(Entries taken from a collection)
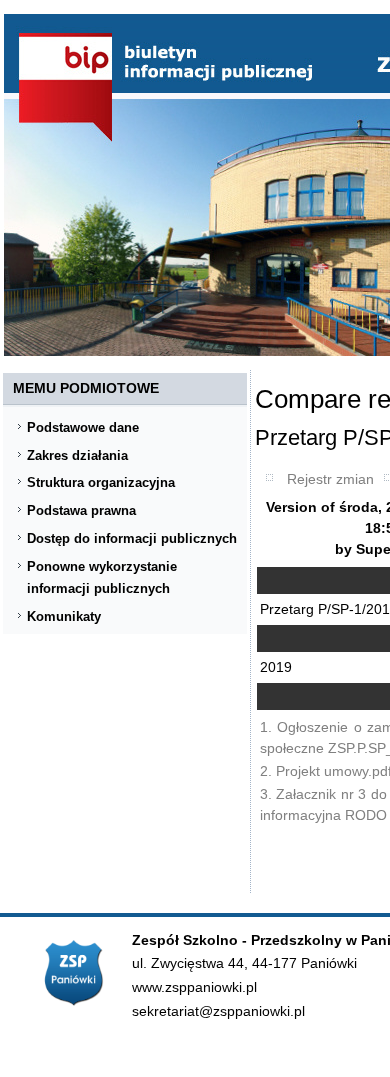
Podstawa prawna (81, 510)
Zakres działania (77, 455)
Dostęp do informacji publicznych (132, 538)
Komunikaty (64, 616)
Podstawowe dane (83, 427)
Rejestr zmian (330, 479)
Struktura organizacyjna (101, 482)
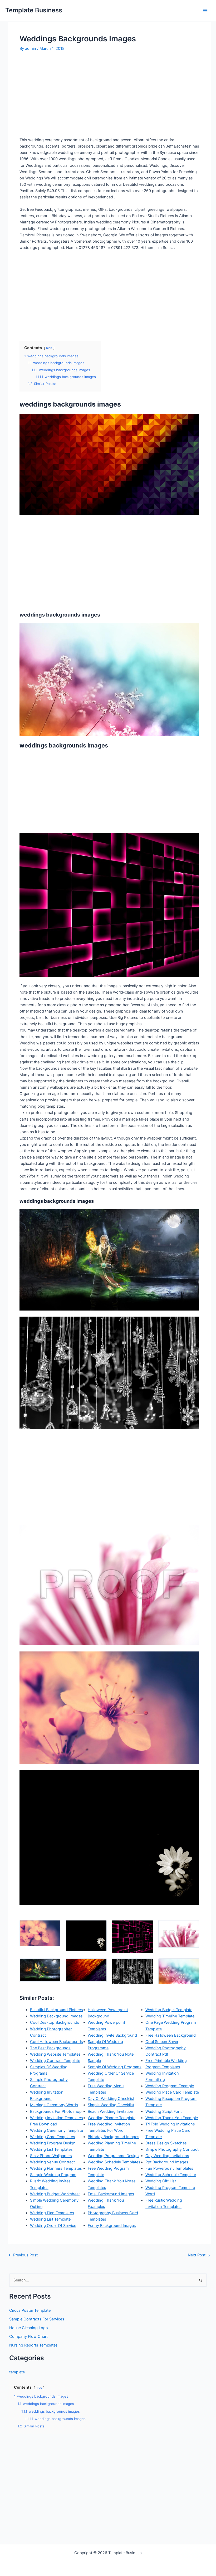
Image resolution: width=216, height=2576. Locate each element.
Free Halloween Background (170, 2035)
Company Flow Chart (28, 2336)
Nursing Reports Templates (33, 2345)
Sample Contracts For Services (36, 2319)
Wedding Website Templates (55, 2054)
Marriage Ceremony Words (54, 2105)
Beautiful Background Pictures (56, 2009)
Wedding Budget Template (168, 2009)
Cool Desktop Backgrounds (54, 2022)
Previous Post (23, 2255)
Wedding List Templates (51, 2149)
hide (49, 348)
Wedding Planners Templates (56, 2168)
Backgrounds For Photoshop (56, 2111)
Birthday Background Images (113, 2136)
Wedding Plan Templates (52, 2213)
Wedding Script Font (163, 2111)
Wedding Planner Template (111, 2117)
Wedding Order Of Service (53, 2225)
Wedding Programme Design (113, 2155)
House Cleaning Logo (28, 2327)
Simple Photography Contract (172, 2149)
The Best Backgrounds (50, 2048)
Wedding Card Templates (52, 2136)
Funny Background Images (112, 2225)
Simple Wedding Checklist (111, 2105)
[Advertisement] (63, 96)
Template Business (33, 10)
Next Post (199, 2255)
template (17, 2372)
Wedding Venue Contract (52, 2162)
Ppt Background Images (166, 2162)
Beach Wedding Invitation (110, 2111)
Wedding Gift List (160, 2181)
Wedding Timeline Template (169, 2016)
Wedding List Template (50, 2219)
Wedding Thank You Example (171, 2117)
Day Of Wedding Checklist (111, 2098)
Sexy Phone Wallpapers (51, 2155)
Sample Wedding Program (53, 2174)
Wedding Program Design (53, 2143)
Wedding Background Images (56, 2016)
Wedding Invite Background (112, 2035)
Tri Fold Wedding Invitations (170, 2124)
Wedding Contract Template (55, 2060)
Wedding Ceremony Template (56, 2130)
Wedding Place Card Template (172, 2092)
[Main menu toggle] (205, 10)
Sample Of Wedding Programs (114, 2067)
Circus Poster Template (30, 2310)
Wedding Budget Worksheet (55, 2194)
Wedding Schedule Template (170, 2174)
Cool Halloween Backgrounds (56, 2041)
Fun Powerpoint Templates (169, 2168)
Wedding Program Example (169, 2086)
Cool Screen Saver (161, 2041)
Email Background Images (111, 2194)
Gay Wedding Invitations (167, 2155)
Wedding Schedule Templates (114, 2162)
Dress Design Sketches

» **Task description**
Only the lines above from the one with "Zakres działania (77, 455)" to the one with "Wedding Program Example (169, 2086)" should be printed, both included and exactly as written; no picture belongs in the copy.

» **Task result**
Zakres działania (77, 455)
Dostęp do informacji publicznych (132, 538)
Komunikaty (64, 616)
Podstawowe dane (83, 427)
Rejestr zmian (330, 479)
Struktura organizacyjna (101, 482)
Image resolution: width=216, height=2576. Locate each element.
Free Halloween Background (170, 2035)
Company Flow Chart (28, 2336)
Nursing Reports Templates (33, 2345)
Sample Contracts For Services (36, 2319)
Wedding Website Templates (55, 2054)
Marriage Ceremony Words (54, 2105)
Beautiful Background Pictures (56, 2009)
Wedding Budget Template (168, 2009)
Cool Desktop Backgrounds (54, 2022)
Previous Post (23, 2255)
Wedding List Templates (51, 2149)
hide (49, 348)
Wedding Planners Templates (56, 2168)
Backgrounds For Photoshop (56, 2111)
Birthday Background Images (113, 2136)
Wedding Plan Templates (52, 2213)
Wedding Script Font (163, 2111)
Wedding Planner Template (111, 2117)
Wedding Order Of Service (53, 2225)
Wedding Programme Design (113, 2155)
House Cleaning Logo (28, 2327)
Simple Photography Contract (172, 2149)
The Best Backgrounds (50, 2048)
Wedding Card Templates (52, 2136)
Funny Background Images (112, 2225)
Simple Wedding Checklist (111, 2105)
[Advertisement] (63, 96)
Template Business (33, 10)
Next Post (199, 2255)
template (17, 2372)
Wedding Venue Contract (52, 2162)
Ppt Background Images (166, 2162)
Beach Wedding Invitation (110, 2111)
Wedding Gift List (160, 2181)
Wedding Timeline Template (169, 2016)
Wedding List Template (50, 2219)
Wedding Thank You Example (171, 2117)
Day Of Wedding Checklist (111, 2098)
Sexy Phone Wallpapers (51, 2155)
Sample Wedding Program (53, 2174)
Wedding Program Design (53, 2143)
Wedding Background Images (56, 2016)
Wedding Invite Background (112, 2035)
Tri Fold Wedding Invitations (170, 2124)
Wedding Contract Template (55, 2060)
Wedding Ceremony Template (56, 2130)
Wedding Place Card Template (172, 2092)
[Main menu toggle] (205, 10)
Sample Of Wedding Programs (114, 2067)
Circus Poster Template (30, 2310)
Wedding Budget Worksheet (55, 2194)
Wedding Schedule Template (170, 2174)
Cool Halloween Backgrounds (56, 2041)
Fun Powerpoint Templates (169, 2168)
Wedding Program Example (169, 2086)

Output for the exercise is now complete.